### ASSIGNMENT
Scan the listing below and copy every line holding "agent".
'''
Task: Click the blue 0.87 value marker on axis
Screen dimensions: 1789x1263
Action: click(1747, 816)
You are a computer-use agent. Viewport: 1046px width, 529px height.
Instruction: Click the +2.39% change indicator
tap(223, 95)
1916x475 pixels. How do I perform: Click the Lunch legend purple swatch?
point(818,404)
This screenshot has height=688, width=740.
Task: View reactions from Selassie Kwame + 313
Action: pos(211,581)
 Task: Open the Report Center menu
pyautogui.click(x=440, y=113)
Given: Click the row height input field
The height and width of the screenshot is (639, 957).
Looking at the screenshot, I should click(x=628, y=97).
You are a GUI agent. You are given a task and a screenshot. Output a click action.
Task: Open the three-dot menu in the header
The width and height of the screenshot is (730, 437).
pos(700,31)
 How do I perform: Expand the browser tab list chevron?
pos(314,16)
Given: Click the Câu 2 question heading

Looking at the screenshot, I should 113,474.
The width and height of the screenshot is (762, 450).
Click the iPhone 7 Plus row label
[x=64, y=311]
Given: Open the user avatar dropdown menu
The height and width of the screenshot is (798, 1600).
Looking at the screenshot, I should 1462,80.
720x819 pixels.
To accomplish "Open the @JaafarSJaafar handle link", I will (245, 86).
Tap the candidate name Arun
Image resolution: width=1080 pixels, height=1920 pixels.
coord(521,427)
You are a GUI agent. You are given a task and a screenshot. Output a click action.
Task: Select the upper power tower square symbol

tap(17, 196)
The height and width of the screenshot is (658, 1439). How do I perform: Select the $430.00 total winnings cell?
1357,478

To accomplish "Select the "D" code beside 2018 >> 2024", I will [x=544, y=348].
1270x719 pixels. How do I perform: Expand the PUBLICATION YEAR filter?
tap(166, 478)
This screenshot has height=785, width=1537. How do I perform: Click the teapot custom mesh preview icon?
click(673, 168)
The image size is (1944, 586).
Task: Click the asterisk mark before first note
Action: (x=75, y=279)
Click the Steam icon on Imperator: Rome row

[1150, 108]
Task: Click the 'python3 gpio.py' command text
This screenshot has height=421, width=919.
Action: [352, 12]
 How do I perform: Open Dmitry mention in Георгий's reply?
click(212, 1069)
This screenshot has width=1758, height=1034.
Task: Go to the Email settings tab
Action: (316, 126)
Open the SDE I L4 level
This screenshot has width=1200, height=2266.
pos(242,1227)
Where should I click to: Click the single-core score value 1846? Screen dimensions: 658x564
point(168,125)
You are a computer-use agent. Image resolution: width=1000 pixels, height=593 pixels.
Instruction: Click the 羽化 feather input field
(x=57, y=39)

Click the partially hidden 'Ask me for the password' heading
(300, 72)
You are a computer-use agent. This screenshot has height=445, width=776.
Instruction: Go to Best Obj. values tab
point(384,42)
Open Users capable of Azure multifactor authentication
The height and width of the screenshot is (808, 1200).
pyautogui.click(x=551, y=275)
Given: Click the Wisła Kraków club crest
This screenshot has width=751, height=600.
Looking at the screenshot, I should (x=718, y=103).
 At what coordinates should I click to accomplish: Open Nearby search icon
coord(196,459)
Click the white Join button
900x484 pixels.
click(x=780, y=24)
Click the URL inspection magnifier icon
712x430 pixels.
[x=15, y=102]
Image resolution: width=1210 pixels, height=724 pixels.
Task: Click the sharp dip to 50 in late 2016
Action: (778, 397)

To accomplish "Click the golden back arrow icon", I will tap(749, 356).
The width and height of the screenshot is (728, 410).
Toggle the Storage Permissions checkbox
'''
### ANSWER TO THIS EXERCISE
You are a computer-use agent. Viewport: 1046px width, 529px height.
You are a GUI agent. You are given a task and a screenshot. Output a click action.
You are a GUI agent. You are given a task and a screenshot. Output a click action.
You are a computer-use agent. Image resolution: width=1000 pixels, height=593 pixels.
You are a computer-use agent. This screenshot has height=445, width=776.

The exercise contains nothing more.